Tom Sutcliffe reviews The Book of Mormon and reflects on the quality of modern musicals

he Book of Mormon, a musical about Latter Day missionaries with a garbled message, swept into the West End after a year selling well on Broadway. It is written by the team that gave us the long-running hilarious satirical TV cartoon South Park, and its arrival makes a good moment to consider what has happened to the musical in the last half century. The West End and Broadway are as full of musicals as most great American cities are of churches. Musicals have made Lord Lloyd Webber and Sir Cameron Mackintosh incrediblyrich. But are the musicals that L ondon has had running for years any good compared with the best of operettas and musicals in the days when a tune really was a tune, when people like Fred Astaire and Ginger Rogers could really dance, and when singers like Ethel Merman and Mary Martin could be heard and their words understood in a large theatre without the aid of electronic amplification?

Past decades

The first musicals I saw in the late Forties were Perchance to Dream (with Ivor Novello’s best-known hit song ‘We’ll gather lilacs in the spring again’) and Song of Norway. I first saw West Side Story and Oklahoma in the cinema. But in the Seventies, especially after wildly enjoying the blithe vulgarities and witty bizarre displays of the Easter show at Radio City Music Hall in New York on my first visit to the Big Apple in April 1972, I spent quite a few years after I joined the Guardian in 1973 checking out and writing up musicals. I met Arthur Laurents and Sondheim when they were working on a revival of Jule Styn’s Gypsy with Angela Lansbury at the Piccadilly Theatre, and wrote about them. Gypsy Rose Lee was a stripper whose career in Vaudeville was developed by her dominant possessive mother. I was very impressed with Sondheim’s Company, Follies (which I saw in New York in 1972), A Little Night Music and Pacific Overtures. I wrote with my friend Paul Sheren (whose Yale doctorate was on Edward Gordon Craig’s staging of Macbeth) the first extensive survey of Sondheim’s output in 1974. I interviewed the team behind A Chorus Line in 1976. I don’t think the songs in any of those works are as good as the best written in the Thirties and Forties by Jerome Kern, George Gershwin, Kurt Weill, or Richard Rodgers.

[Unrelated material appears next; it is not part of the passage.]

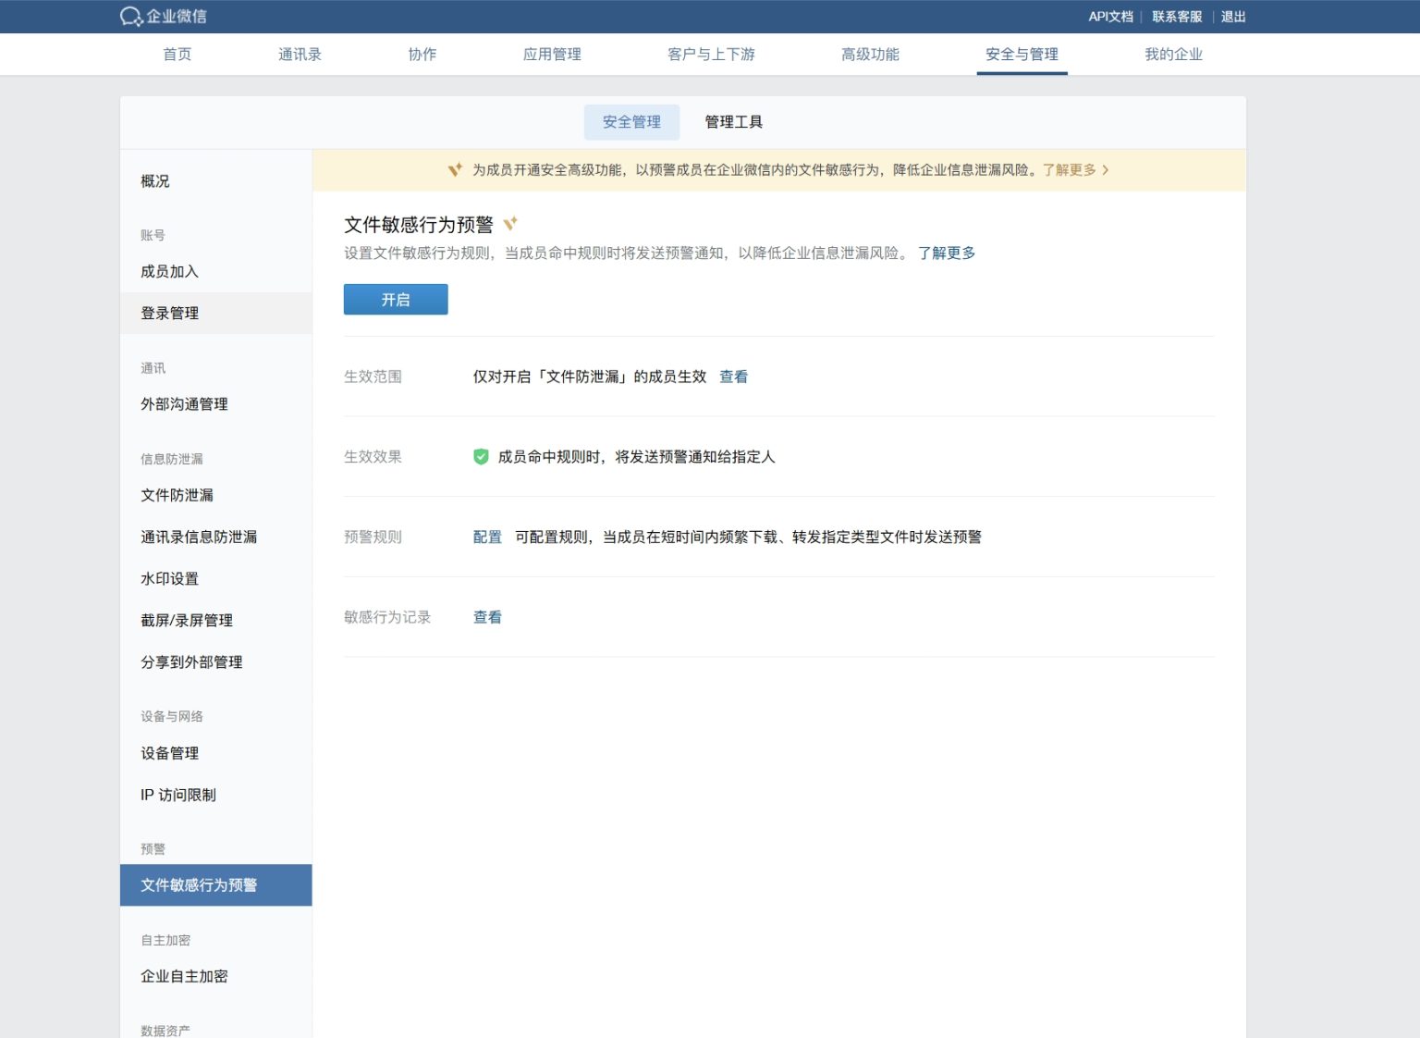
Task: Click the premium star icon in the yellow banner
Action: (x=455, y=170)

But nothing from Jesus Christ Superstar until today can compare with what adorned our theatres from 1920 to 1970. Lloyd Webber’s musicals are opportunistic and sentimental, exploiting thoughtless political myths and naive fables without endowing them with original or convincingly truthful songs or circumstance. Seeing my son Walter’s production of Kiss Me, Kate at Theater Magdeburg (in German) has confirmed my sense that Porter’s work really is one of the great classics of the musical theatre – though revivals need to respect it properly and understand its ‘taming’ Shakespearian game.

Raucous and funny

The Book of Mormon is energetic, raucous, funny and charming in short bursts. Nothing it says about the church of the Latter-Day Saints is false, though it certainly does make the Mormons’ determined wish to evangelize seem absurdly unrealistic. The Jesus who we see in the cutaway explanatory scenes looks as if he’s been dreamt up by Margaret Tarrant. The clean-limbed young men’s chorus who launch us into the story (about an ill-matched pair of young Elders who get the short straw and are sent to a Uganda backwater to spread the word) are a much feebler cliché than the auditioning hoofers who involve us in A Chorus Line. The central characters are cardboard thin. The hopelessness of the Ugandan villagers’ situation is explored fitfully in a politically incorrect way that is not put to any genuinely comic or otherwise useful purpose.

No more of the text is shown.